Every line from the one containing "Image resolution: width=999" to the end of the data below should be copied exactly, but pictures should not.

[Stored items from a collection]
- - -

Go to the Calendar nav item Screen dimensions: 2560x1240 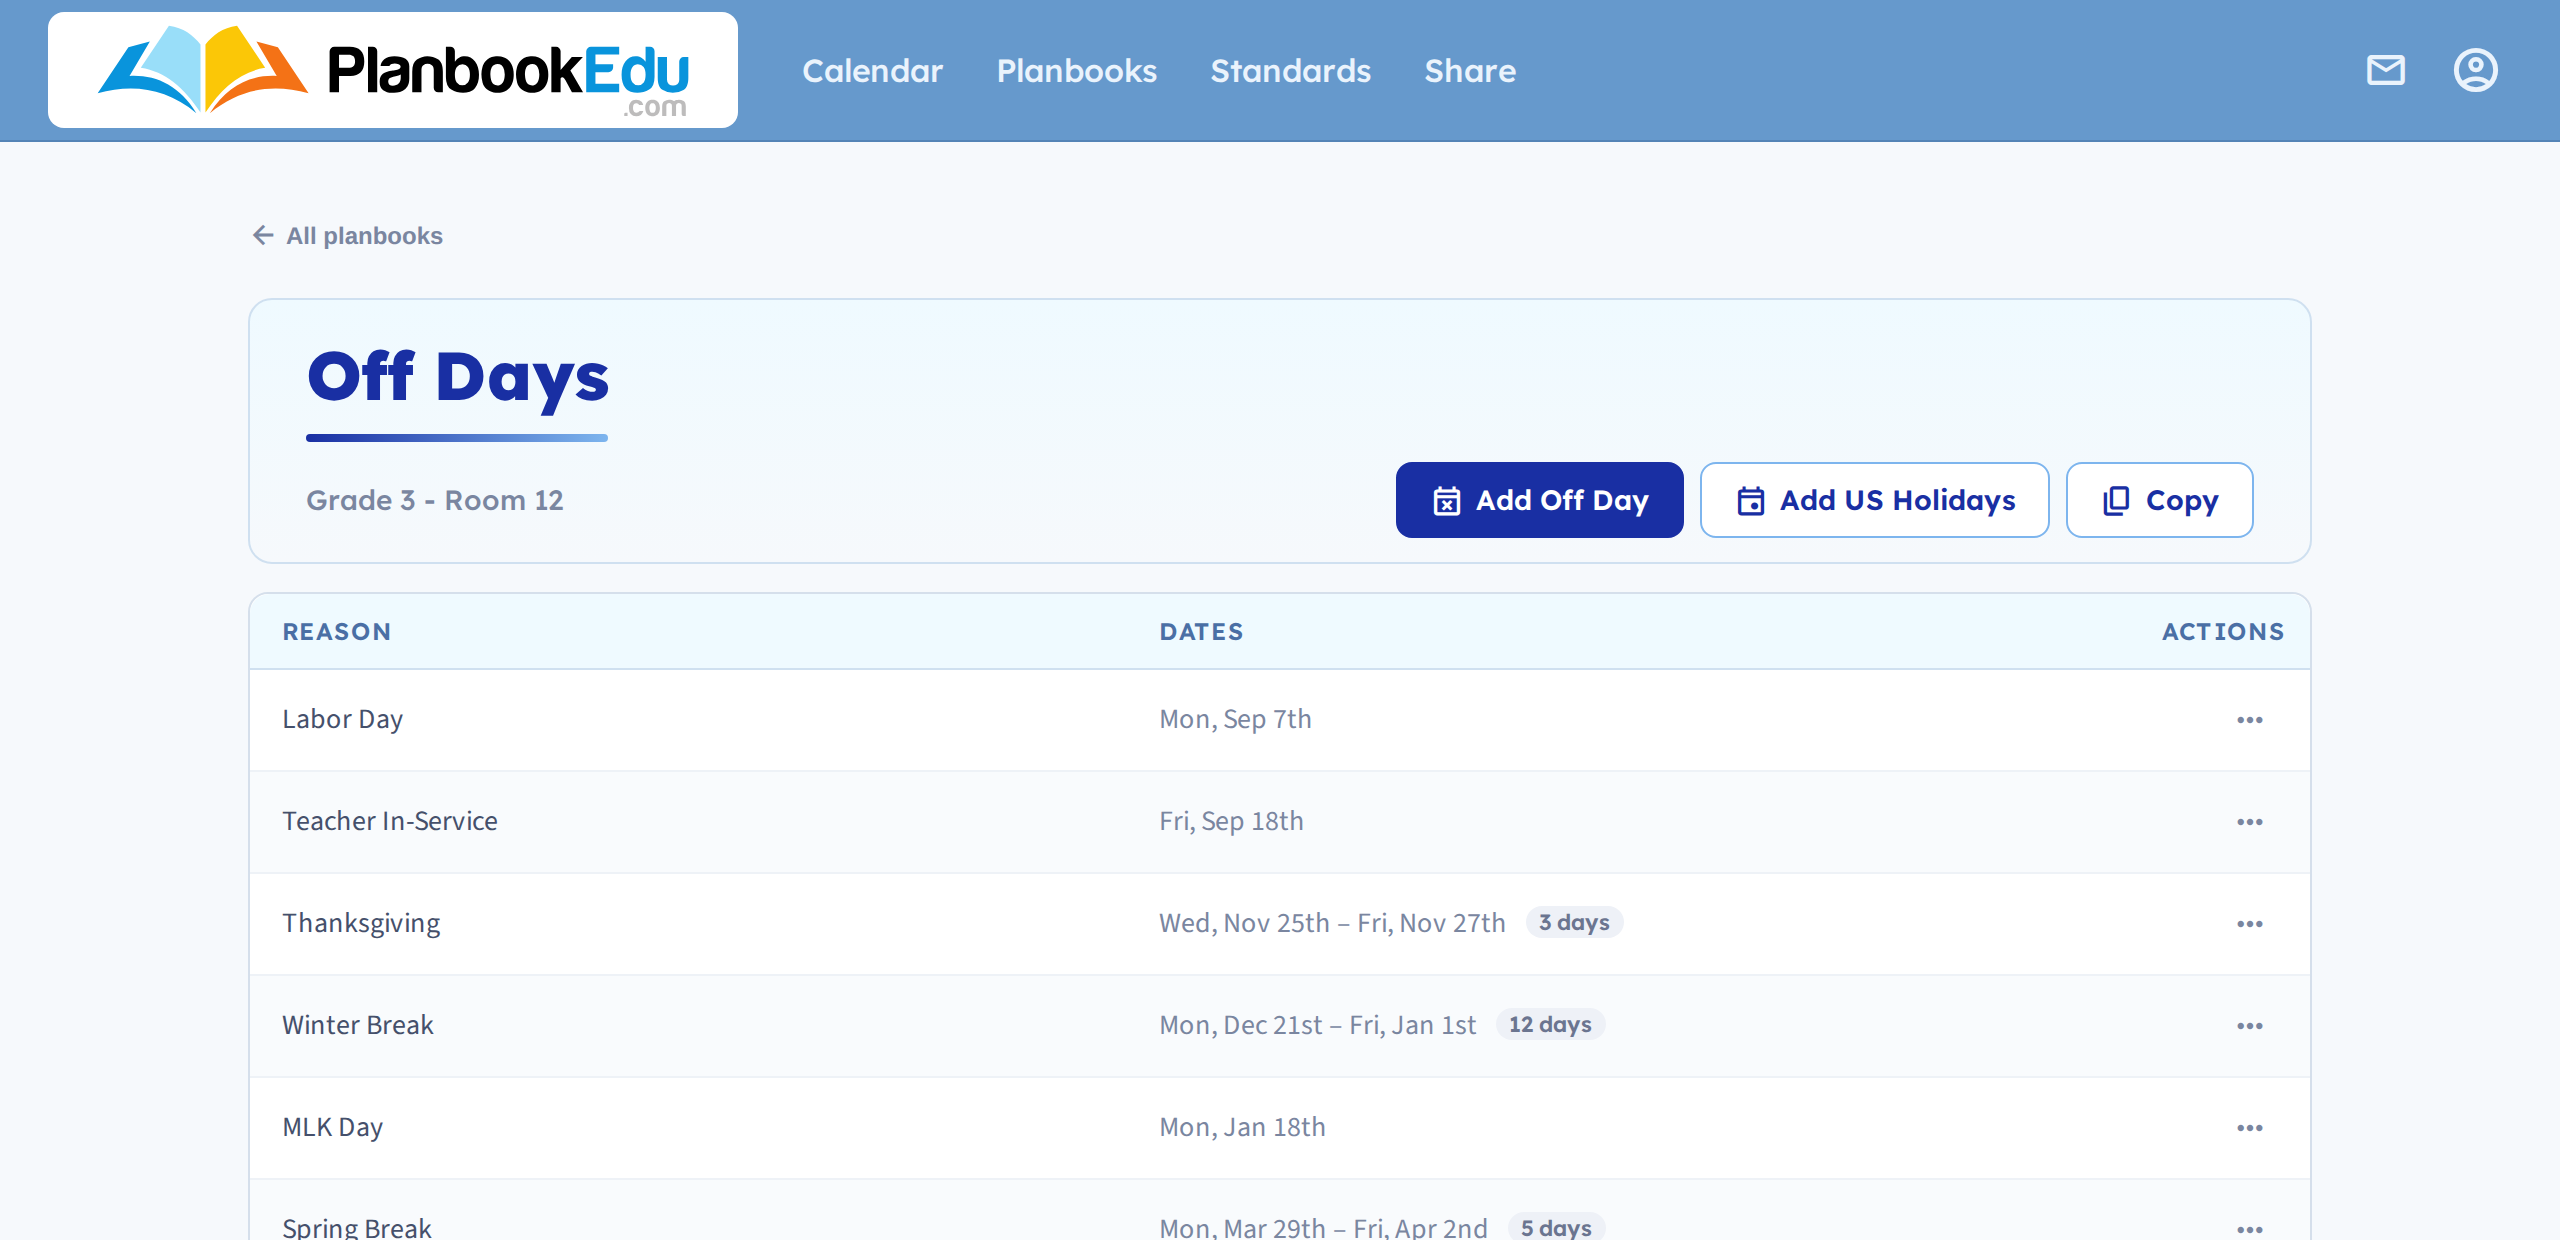click(x=872, y=71)
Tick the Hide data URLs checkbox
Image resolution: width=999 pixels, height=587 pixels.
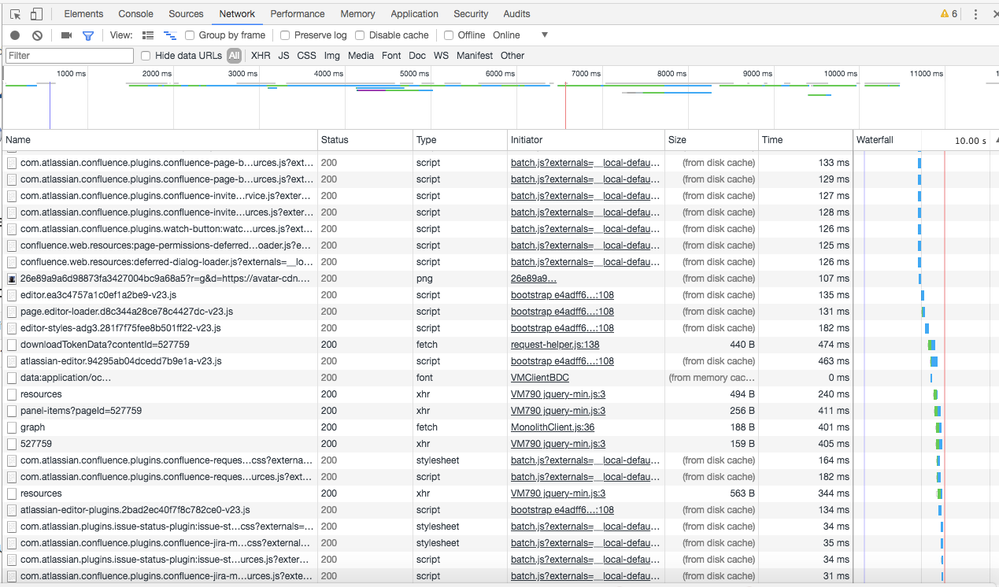pos(146,56)
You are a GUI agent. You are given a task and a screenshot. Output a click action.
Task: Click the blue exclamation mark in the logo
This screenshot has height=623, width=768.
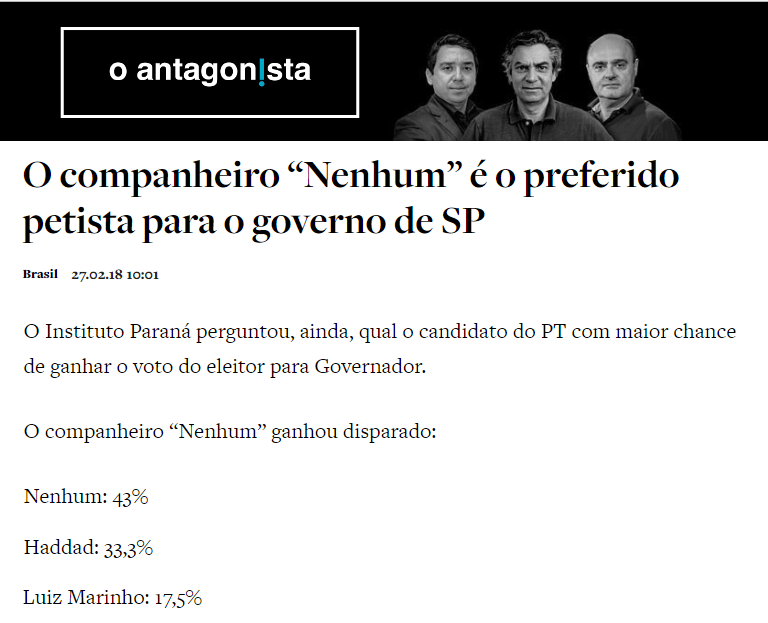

- - -

* [RESULT OF THE EXERCISE]
Image resolution: width=999 pixels, height=587 pixels.
pos(146,56)
You are a GUI agent. You are given a task and a screenshot. Output a click action.
Task: Click the blue exclamation mark in the logo
This screenshot has height=623, width=768.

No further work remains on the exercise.